Source records ->

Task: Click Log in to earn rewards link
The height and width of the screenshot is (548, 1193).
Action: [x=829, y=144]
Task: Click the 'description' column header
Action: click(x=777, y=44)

Problem to solve -> Pull out every line of the records that contains the word "Task".

Response for this exercise ->
Task: Click Log in to earn rewards link
Task: Click the 'description' column header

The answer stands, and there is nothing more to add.